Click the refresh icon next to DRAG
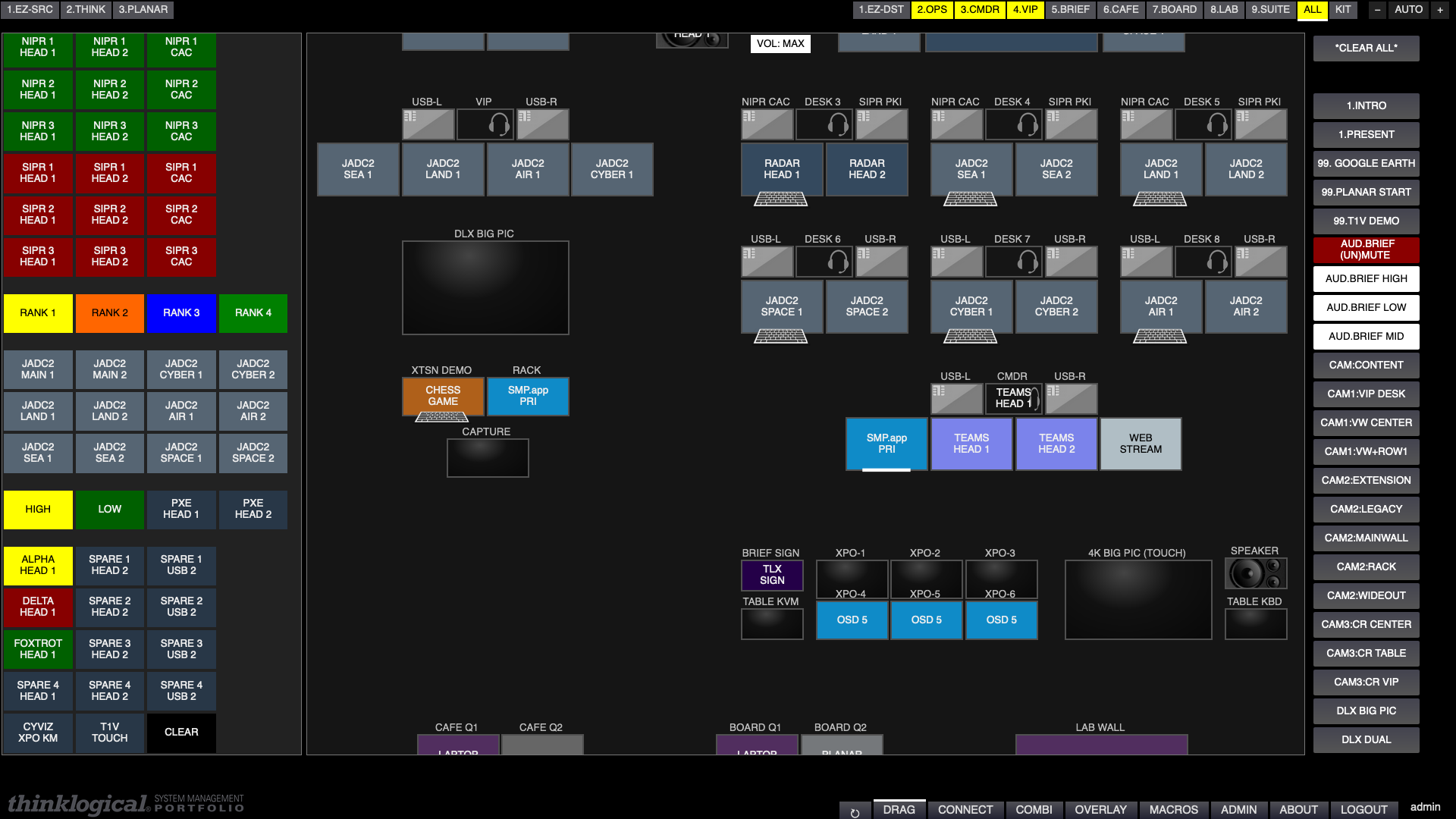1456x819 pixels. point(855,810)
==
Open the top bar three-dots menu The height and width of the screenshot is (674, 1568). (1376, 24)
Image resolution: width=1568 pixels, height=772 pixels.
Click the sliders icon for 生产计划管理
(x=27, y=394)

* Problem: Every line that holds the word "height" should be copied from the records.

* Output:
Open the top bar three-dots menu The height and width of the screenshot is (674, 1568). (1376, 24)
Image resolution: width=1568 pixels, height=772 pixels.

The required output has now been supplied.